Farming with less water focus for drought management meeting

Mark your calendar for March 31 — that’s when Central Valley pomology farm advisors will host a drought management meeting at Panoche Creek Packing at Kerman, Calif., according to Farm Advisor Brent Holtz.

Mike Kelley, president of the Central California Almond Growers Association, says the looming 2009 drought year has growers moving into uncharted waters, and that Holtz can expect a packed house for the meeting. (A full agenda will be in an upcoming Tree Nut Farm Press issue.)

Most of the water delivery woes have focused on Westlands Water District, the huge district on the West Side of the San Joaquin Valley where the federal government is saying there will be no surface water deliveries.

However, Kelley says it is becoming apparent in the third year of the California natural and judicial drought that almost all water districts will experience some cutbacks in water delivery.

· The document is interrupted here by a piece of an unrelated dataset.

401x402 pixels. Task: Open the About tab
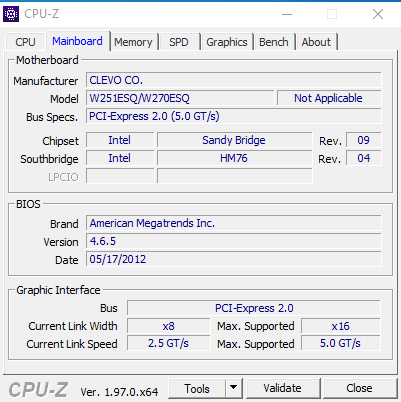pos(316,42)
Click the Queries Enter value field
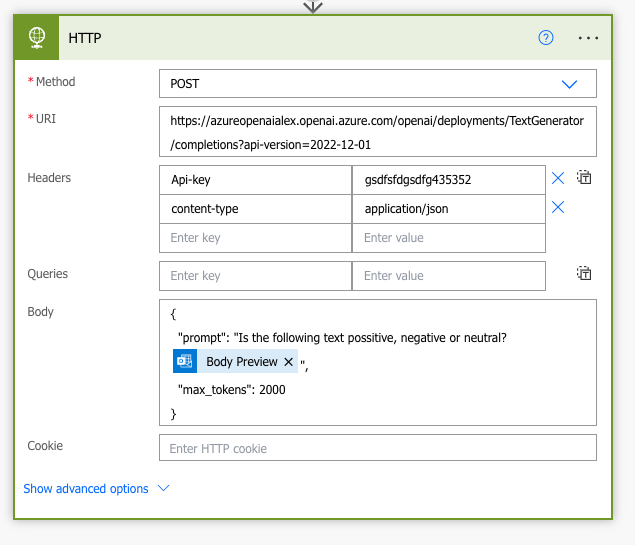635x545 pixels. point(448,276)
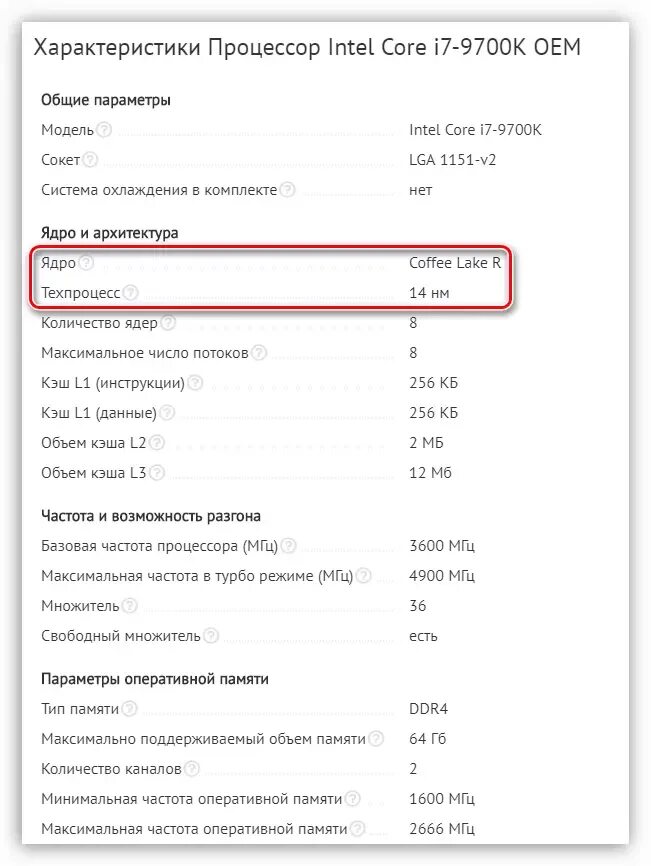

This is prompting growers to devise a variety of plans to keep trees alive by reducing fruit load.

Strategies to deal with the water crisis are all over the board:

• Shaking trees to remove blooms.

• Applying ethaphon to drop blooms.

• Not putting bees in orchard to reduce the crop.

• Watering only half an orchard with available water and taking a chance of the other half not dying.

• Chainsaw pruning 25 percent or more of the tree canopy to reduce leaf surface area and reduce water use.

“There are a lot of measures being talked about right now,” says Kelley. It is definitely uncharted territory.”